Paroxysmal Atrial Fibrillation Discharge Summary Sample

DATE OF ADMISSION: MM/DD/YYYY

DATE OF DISCHARGE: MM/DD/YYYY

FINAL DIAGNOSES:
1.  Paroxysmal atrial fibrillation.
2.  Coronary artery disease.
3.  Hypothyroidism.
4.  Status post coronary bypass graft surgery.
5.  Status post aortic valve replacement.

HISTORY OF PRESENT ILLNESS:  This is a (XX)-year-old African-American female with a history of coronary artery disease and aortic stenosis, who underwent coronary bypass graft surgery and aortic valve replacement and was stable until last week. The patient had an episode of palpitations that lasted about half an hour, that subsided, and then three days later, she had another episode on the day of admission, again lasted about 20 minutes to half an hour with some trembling and palpitations.

She underwent transtelephonic monitor from the office, which revealed atrial fibrillation. By the time she came to the emergency room, she was in sinus rhythm. Because of the episodes of paroxysmal atrial fibrillation, she was admitted to the hospital for anticoagulation with heparin and Coumadin.

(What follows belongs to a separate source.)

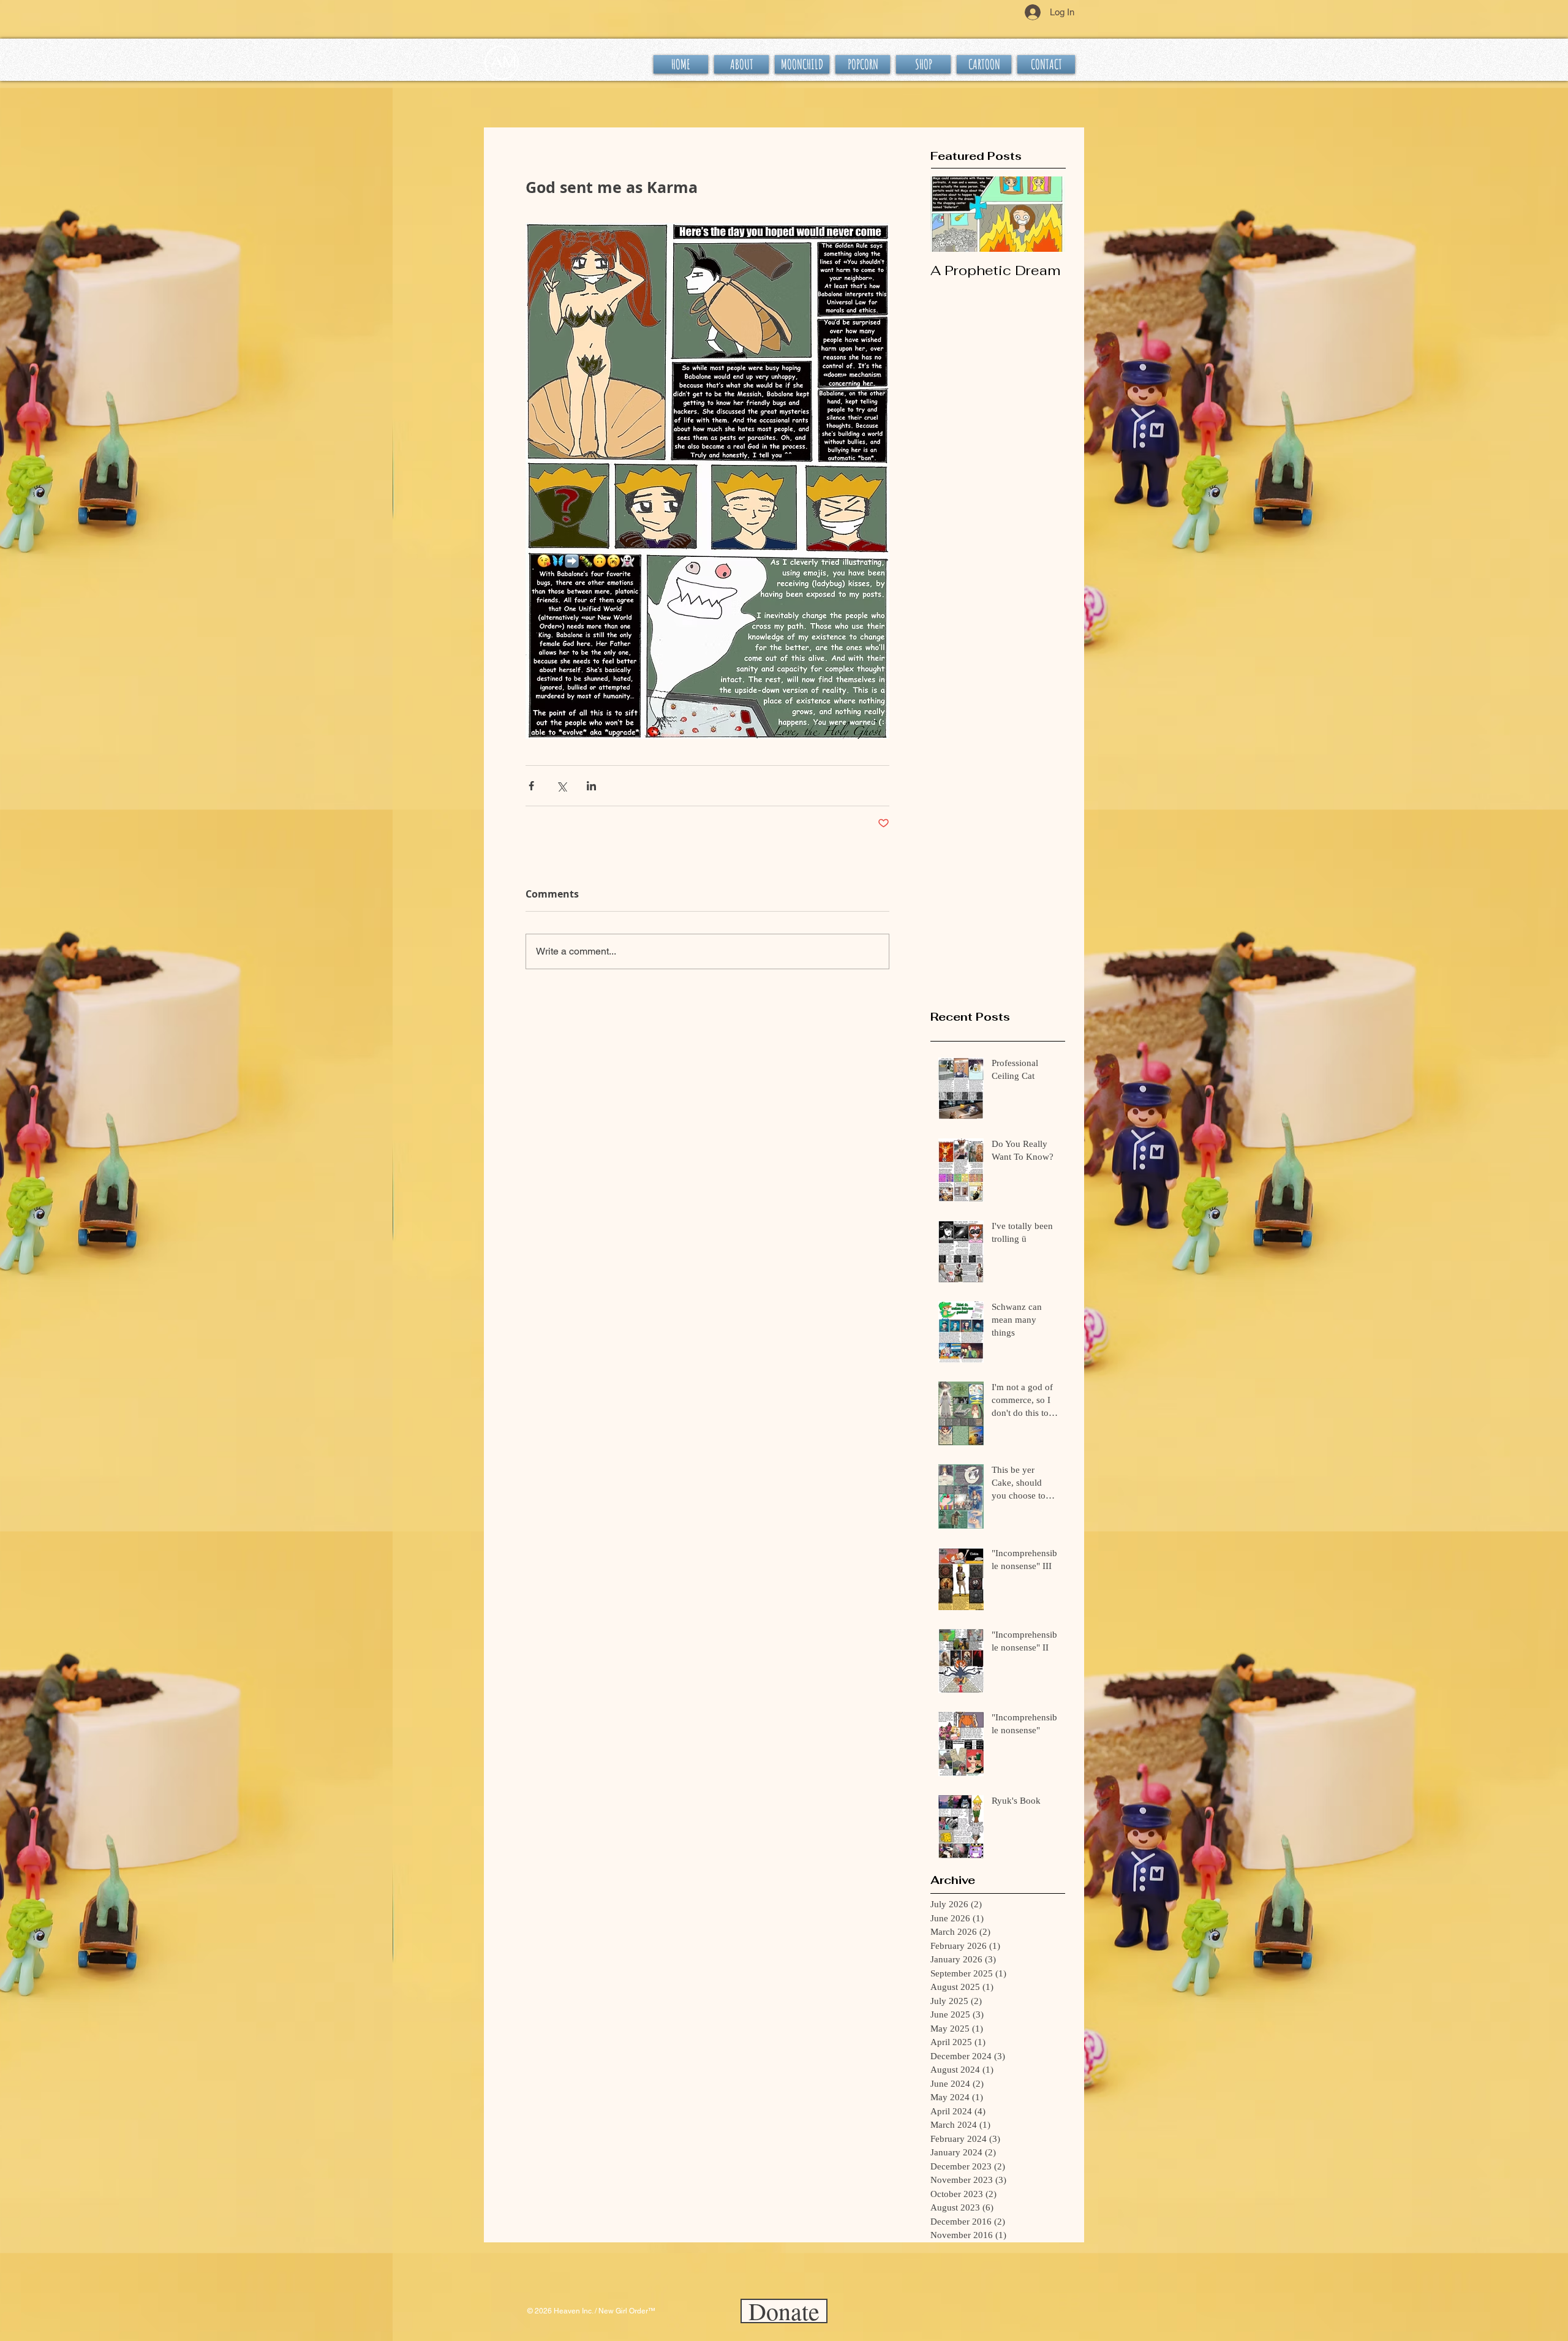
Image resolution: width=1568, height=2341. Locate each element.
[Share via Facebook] (531, 786)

PAST MEDICAL HISTORY:  Coronary artery disease, status post coronary bypass graft surgery and aortic valve replacement with history of mitral regurgitation, hypothyroidism, and hypertension.

MEDICATIONS:  Synthroid 0.125 mg daily, amiodarone 200 mg daily, aspirin 81 mg daily, Plavix 75 mg daily, Lasix 40 mg daily, K-Dur 10 mEq daily, Toprol 25 mg daily, Hyzaar 50/12.5 mg daily, and Fosamax weekly.

ALLERGIES:  The patient has no known drug allergies.

SOCIAL HISTORY:  Smoker, quit 30 years ago.

PHYSICAL EXAMINATION:  GENERAL: She was alert and oriented. VITAL SIGNS: Blood pressure 90/46 and pulse 80. NECK: No distention or carotid bruits. LUNGS: Clear breath sounds. HEART: Irregular rhythm, S1 and S2. There were clear valvular sounds with grade 2/6 systolic murmur. ABDOMEN: Soft, nondistended, and nontender. No masses or organomegaly. EXTREMITIES: Trace edema of the right leg.

EKG shows AV pacing. Chest x-ray shows no active disease.

LABORATORY DATA:  Laboratory testing revealed BUN of 22 and creatinine of 1.3. Electrolytes were unremarkable. Potassium was 3.6 and hemoglobin was 13.8. Thyroid functions revealed TSH of 4.48.

HOSPITAL COURSE:  The patient was admitted to the hospital and she was monitored. She remained in sinus rhythm. The amiodarone was increased to 200 mg b.i.d., and she was put on heparin drip as per protocol and started anticoagulation with Coumadin. She had no further episodes of atrial fibrillation during the hospitalization, and she remained in AV pacing. She had no symptoms and she reached a good level of anticoagulation with Coumadin; therefore, she is being discharged.

DISCHARGE MEDICATIONS:  Synthroid 0.125 mg daily. Amiodarone will be increased to 200 mg b.i.d. on Monday, Wednesday, and Friday; on the other days, she will be on 200 mg daily. Furosemide 20 mg daily, potassium 10 mEq daily, metoprolol 25 mg daily, Hyzaar 50/12.5 mg daily, and Coumadin 2.5 mg alternating with 5 mg every other day. She will discontinue Plavix and aspirin.

DISCHARGE INSTRUCTIONS:  She will have her followup PT/INR on Thursday in the office. She will continue to follow 4-gram sodium, low-fat, low-cholesterol diet. She may resume her previous exercise program at the cardiac rehab facility. The patient was alert and oriented at the time of discharge.